* Dataset entries
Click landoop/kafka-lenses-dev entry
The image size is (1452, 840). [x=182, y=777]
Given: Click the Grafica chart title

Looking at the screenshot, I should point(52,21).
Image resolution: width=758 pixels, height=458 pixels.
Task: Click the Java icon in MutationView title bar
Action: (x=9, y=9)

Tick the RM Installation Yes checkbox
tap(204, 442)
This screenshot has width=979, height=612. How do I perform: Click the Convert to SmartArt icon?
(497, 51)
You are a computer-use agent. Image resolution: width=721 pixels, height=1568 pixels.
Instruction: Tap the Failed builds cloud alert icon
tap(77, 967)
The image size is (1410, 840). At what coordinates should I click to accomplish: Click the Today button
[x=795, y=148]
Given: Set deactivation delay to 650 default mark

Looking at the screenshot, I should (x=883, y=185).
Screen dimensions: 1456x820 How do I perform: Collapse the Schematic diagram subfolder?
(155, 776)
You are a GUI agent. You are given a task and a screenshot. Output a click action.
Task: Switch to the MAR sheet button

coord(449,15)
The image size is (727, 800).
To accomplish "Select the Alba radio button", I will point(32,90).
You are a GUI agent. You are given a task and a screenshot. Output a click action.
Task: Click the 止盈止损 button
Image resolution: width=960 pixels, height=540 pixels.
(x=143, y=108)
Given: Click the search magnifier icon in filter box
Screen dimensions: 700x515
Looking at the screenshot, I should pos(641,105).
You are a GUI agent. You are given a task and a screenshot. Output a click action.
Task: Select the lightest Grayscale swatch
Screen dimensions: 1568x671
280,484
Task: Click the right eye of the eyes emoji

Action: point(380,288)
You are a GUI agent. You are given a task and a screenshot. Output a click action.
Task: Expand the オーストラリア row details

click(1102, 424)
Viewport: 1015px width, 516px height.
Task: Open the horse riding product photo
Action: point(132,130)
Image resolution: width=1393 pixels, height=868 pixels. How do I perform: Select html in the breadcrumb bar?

* AIM OF THE TASK
Find the lines that mention "Select" in the entries and show them.

* SOLUTION
To accomplish "Select the Alba radio button", I will point(32,90).
Task: Select the lightest Grayscale swatch
Image resolution: width=1393 pixels, height=868 pixels. How do I perform: Select html in the breadcrumb bar?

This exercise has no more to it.